• _TASK DESCRIPTION_
Swap "GUI agent" for "screen assistant" throughout the rows below and keep every other part the same.
======== THE DATA ========
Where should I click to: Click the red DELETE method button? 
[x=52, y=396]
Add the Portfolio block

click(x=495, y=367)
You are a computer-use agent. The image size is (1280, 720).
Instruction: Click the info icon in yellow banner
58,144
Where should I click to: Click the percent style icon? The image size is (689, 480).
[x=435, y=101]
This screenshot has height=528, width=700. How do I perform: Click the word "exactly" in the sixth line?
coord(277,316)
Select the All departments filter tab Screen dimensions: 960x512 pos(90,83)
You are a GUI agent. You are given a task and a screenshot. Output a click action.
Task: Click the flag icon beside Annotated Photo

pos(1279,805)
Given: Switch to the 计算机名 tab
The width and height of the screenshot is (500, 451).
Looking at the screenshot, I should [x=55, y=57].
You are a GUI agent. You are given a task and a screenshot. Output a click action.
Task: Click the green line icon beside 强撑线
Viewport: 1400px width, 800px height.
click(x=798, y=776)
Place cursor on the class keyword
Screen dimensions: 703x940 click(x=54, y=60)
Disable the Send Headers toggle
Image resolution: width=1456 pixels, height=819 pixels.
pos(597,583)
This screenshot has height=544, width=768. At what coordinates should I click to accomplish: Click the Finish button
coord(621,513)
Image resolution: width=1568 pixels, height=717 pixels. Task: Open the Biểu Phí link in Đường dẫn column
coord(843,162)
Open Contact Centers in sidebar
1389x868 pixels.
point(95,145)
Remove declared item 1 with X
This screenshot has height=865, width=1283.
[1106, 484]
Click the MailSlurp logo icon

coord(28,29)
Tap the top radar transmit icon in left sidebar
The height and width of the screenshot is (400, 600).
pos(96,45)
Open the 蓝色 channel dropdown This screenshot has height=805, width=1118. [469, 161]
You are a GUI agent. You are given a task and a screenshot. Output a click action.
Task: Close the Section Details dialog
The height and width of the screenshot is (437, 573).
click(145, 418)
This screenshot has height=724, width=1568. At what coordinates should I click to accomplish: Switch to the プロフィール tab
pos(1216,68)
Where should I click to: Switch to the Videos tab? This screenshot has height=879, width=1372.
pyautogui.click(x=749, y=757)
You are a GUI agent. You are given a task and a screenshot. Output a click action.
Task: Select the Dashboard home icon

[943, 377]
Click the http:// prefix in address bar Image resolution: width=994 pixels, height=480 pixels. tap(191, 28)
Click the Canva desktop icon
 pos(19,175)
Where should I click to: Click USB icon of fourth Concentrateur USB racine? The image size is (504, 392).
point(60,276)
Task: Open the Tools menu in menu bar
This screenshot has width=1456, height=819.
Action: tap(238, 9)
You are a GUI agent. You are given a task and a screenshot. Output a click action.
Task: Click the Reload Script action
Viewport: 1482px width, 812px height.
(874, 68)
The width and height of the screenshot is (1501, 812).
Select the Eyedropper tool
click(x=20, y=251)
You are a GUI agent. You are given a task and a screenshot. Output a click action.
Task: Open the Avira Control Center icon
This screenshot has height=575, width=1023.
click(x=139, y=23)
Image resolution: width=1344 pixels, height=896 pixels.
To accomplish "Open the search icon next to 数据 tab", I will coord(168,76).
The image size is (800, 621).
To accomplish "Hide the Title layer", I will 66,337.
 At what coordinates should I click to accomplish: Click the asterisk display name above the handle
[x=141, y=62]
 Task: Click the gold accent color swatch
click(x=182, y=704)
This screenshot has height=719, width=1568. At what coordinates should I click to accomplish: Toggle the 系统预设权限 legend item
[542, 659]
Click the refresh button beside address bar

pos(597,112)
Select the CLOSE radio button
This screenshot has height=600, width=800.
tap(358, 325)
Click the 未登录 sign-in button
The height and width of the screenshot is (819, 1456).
========
• _SOLUTION TO THIS EXERCISE_
Where should I click to: Click the red DELETE method button? 
[x=52, y=396]
Add the Portfolio block

click(x=495, y=367)
You are a computer-use agent. The image size is (1280, 720).
Instruction: Click the info icon in yellow banner
58,144
Where should I click to: Click the percent style icon? The image size is (689, 480).
[x=435, y=101]
This screenshot has height=528, width=700. How do I perform: Click the word "exactly" in the sixth line?
coord(277,316)
Select the All departments filter tab Screen dimensions: 960x512 pos(90,83)
You are a screen assistant. You are given a task and a screenshot. Output a click action.
Task: Click the flag icon beside Annotated Photo

pos(1279,805)
Given: Switch to the 计算机名 tab
The width and height of the screenshot is (500, 451).
Looking at the screenshot, I should [x=55, y=57].
You are a screen assistant. You are given a task and a screenshot. Output a click action.
Task: Click the green line icon beside 强撑线
Viewport: 1400px width, 800px height.
click(x=798, y=776)
Place cursor on the class keyword
Screen dimensions: 703x940 click(x=54, y=60)
Disable the Send Headers toggle
Image resolution: width=1456 pixels, height=819 pixels.
pos(597,583)
This screenshot has height=544, width=768. At what coordinates should I click to accomplish: Click the Finish button
coord(621,513)
Image resolution: width=1568 pixels, height=717 pixels. Task: Open the Biểu Phí link in Đường dẫn column
coord(843,162)
Open Contact Centers in sidebar
1389x868 pixels.
point(95,145)
Remove declared item 1 with X
This screenshot has height=865, width=1283.
[1106, 484]
Click the MailSlurp logo icon

coord(28,29)
Tap the top radar transmit icon in left sidebar
The height and width of the screenshot is (400, 600).
pos(96,45)
Open the 蓝色 channel dropdown This screenshot has height=805, width=1118. [469, 161]
You are a screen assistant. You are given a task and a screenshot. Output a click action.
Task: Close the Section Details dialog
The height and width of the screenshot is (437, 573).
click(145, 418)
This screenshot has height=724, width=1568. At what coordinates should I click to accomplish: Switch to the プロフィール tab
pos(1216,68)
Where should I click to: Switch to the Videos tab? This screenshot has height=879, width=1372.
pyautogui.click(x=749, y=757)
You are a screen assistant. You are given a task and a screenshot. Output a click action.
Task: Select the Dashboard home icon

[943, 377]
Click the http:// prefix in address bar Image resolution: width=994 pixels, height=480 pixels. tap(191, 28)
Click the Canva desktop icon
 pos(19,175)
Where should I click to: Click USB icon of fourth Concentrateur USB racine? The image size is (504, 392).
point(60,276)
Task: Open the Tools menu in menu bar
This screenshot has width=1456, height=819.
Action: tap(238, 9)
You are a screen assistant. You are given a task and a screenshot. Output a click action.
Task: Click the Reload Script action
Viewport: 1482px width, 812px height.
(874, 68)
The width and height of the screenshot is (1501, 812).
Select the Eyedropper tool
click(x=20, y=251)
You are a screen assistant. You are given a task and a screenshot. Output a click action.
Task: Open the Avira Control Center icon
This screenshot has height=575, width=1023.
click(x=139, y=23)
Image resolution: width=1344 pixels, height=896 pixels.
To accomplish "Open the search icon next to 数据 tab", I will coord(168,76).
The image size is (800, 621).
To accomplish "Hide the Title layer", I will 66,337.
 At what coordinates should I click to accomplish: Click the asterisk display name above the handle
[x=141, y=62]
 Task: Click the gold accent color swatch
click(x=182, y=704)
This screenshot has height=719, width=1568. At what coordinates should I click to accomplish: Toggle the 系统预设权限 legend item
[542, 659]
Click the refresh button beside address bar

pos(597,112)
Select the CLOSE radio button
This screenshot has height=600, width=800.
tap(358, 325)
Click the 未登录 sign-in button
The height and width of the screenshot is (819, 1456).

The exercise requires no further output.